The University of Kansas is buying up website names such as www.KUgirls.xxx and www.KUnurses.xxx. But not because it’s planning a Hot Babes of Kansas site or an X-rated gallery of the Nude Girls of the Land of Aaahs.
Instead, the university and countless other schools and businesses are rushing to prevent their good names from falling into the hands of the pornography industry. Over the past two months, they have snapped up tens of thousands of “.xxx” website names that could be exploited by the adult entertainment business.
“Down the road there’s no way we can predict what some unscrupulous entrepreneur might come up with,” said Paul Vander Tuig, trademark licensing director at KU.
The university spent nearly $3,000 in all. It plans to sit on the .xxx names and do nothing with them.
The brand-new .xxx suffix is an adults-only variation on .com. The .xxx name went on sale to the public for the first time this week, promoted as a way to enable porn sites to distinguish themselves and a means of making it easier for Internet filters to screen out things parents don’t want their children to see.
ICM Registry of Palm Beach, Fla., is the exclusive manager of the .xxx names and sells them through a dozen middleman companies such as GoDaddy.com for an average of $100 a year.
Indiana University spokesman Mark Land said the school spent $2,200 to buy www.hoosiers.xxx and 10 other such names. Other Indiana schools took the same step, including Purdue University and Ball State University.

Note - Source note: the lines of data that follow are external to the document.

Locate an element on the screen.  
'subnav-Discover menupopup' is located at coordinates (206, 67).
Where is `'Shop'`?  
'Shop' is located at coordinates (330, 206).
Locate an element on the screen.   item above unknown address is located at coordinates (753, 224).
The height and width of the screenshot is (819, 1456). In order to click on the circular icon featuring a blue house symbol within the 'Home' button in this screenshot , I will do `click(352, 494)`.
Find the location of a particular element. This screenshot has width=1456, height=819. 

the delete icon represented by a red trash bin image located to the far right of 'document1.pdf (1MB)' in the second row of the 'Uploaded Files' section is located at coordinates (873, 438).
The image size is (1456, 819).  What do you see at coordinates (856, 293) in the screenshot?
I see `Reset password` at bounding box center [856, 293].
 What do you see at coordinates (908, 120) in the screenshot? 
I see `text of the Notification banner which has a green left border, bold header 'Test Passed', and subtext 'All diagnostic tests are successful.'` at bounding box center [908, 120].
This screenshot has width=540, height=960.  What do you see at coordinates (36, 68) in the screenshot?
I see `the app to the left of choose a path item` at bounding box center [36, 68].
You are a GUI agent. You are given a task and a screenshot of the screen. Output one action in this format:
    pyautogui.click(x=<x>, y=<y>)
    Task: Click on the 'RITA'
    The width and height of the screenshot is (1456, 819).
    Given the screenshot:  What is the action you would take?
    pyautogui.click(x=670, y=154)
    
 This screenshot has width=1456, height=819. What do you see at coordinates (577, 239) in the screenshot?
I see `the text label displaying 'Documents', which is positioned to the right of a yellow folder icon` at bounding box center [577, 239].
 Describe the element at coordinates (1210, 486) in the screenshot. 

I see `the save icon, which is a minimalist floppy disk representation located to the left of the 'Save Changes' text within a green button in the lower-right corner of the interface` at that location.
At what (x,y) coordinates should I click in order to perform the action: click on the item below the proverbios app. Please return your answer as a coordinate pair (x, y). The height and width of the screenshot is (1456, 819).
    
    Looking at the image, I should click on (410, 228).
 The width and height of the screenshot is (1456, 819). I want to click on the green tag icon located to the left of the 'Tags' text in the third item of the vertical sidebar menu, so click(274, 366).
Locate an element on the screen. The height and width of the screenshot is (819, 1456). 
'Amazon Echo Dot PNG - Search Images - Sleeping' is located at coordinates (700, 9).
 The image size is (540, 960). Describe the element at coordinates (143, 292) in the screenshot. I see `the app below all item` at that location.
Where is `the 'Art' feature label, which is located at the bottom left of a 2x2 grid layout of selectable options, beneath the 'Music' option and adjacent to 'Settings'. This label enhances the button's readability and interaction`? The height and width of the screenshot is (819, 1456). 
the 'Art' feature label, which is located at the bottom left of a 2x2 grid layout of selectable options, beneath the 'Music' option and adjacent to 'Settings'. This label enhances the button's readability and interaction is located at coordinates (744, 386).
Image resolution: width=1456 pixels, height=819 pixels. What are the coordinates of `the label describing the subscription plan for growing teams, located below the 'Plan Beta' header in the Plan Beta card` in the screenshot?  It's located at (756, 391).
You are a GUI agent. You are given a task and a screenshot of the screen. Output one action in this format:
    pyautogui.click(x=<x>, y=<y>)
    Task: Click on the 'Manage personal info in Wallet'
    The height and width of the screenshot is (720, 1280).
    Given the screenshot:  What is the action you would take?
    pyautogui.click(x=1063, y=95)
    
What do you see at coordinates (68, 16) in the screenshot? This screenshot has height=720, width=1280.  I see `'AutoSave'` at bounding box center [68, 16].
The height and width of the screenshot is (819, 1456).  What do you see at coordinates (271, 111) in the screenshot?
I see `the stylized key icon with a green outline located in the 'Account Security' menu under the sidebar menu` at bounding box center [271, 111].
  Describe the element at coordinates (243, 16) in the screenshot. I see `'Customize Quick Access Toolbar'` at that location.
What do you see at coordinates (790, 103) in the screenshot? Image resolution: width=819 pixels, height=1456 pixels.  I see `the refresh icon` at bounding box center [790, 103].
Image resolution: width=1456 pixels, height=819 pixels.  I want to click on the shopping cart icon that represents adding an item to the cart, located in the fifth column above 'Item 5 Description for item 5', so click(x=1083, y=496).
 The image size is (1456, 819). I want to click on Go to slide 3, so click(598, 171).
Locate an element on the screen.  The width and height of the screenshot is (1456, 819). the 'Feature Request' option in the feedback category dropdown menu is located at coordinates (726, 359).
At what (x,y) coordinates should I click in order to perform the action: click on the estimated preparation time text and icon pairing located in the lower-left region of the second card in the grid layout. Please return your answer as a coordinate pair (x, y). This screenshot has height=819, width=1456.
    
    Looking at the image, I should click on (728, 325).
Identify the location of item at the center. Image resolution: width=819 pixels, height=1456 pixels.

“This is just a modest cost of doing business in the world we live in,” Land said.
ICM sold .xxx names for the past two months exclusively to companies and others that wanted to protect their brands from the porn industry. During the so-called sunrise sale, ICM registered nearly 80,000 names, said chairman and CEO Stuart Lawley.
A search of ICM’s database finds prominent brand names – including Nike.xxx, Pepsi.xxx and Target.xxx – among those purchased.
“Target has applied to block a number of the .xxx domains that correspond with our registered trademarks,” said Lee Henderson, a spokesman for the Minneapolis-based store chain. He added, dryly: “We do not plan to use the domains.”
The Internet Corporation for Assigned Names and Numbers, or ICANN, which the U.S. government established in 1998 to run the Internet’s address system, authorized creation of .xxx earlier this year.
The strongest opposition to the suffix has come from the adult entertainment industry. The Free Speech Coalition, the industry’s trade group, lobbied against its creation, complaining among other things about the registration fees.
Allison Vivas, president and CEO of Pink Visual Productions, an adult website operator in Van Nuys, Calif., said her company and others like it were also given the chance to buy up .xxx sites matching their existing .com addresses, but Vivas and many others opted not to.
Vivas said she doesn’t think her company – or any organization, adult-oriented or not – should have to pay to protect its trademarks. Otherwise, “it kind of becomes extortion.”
Lawley said ICM will take steps to protect existing trademarks even if companies or schools fail to lock down certain website names.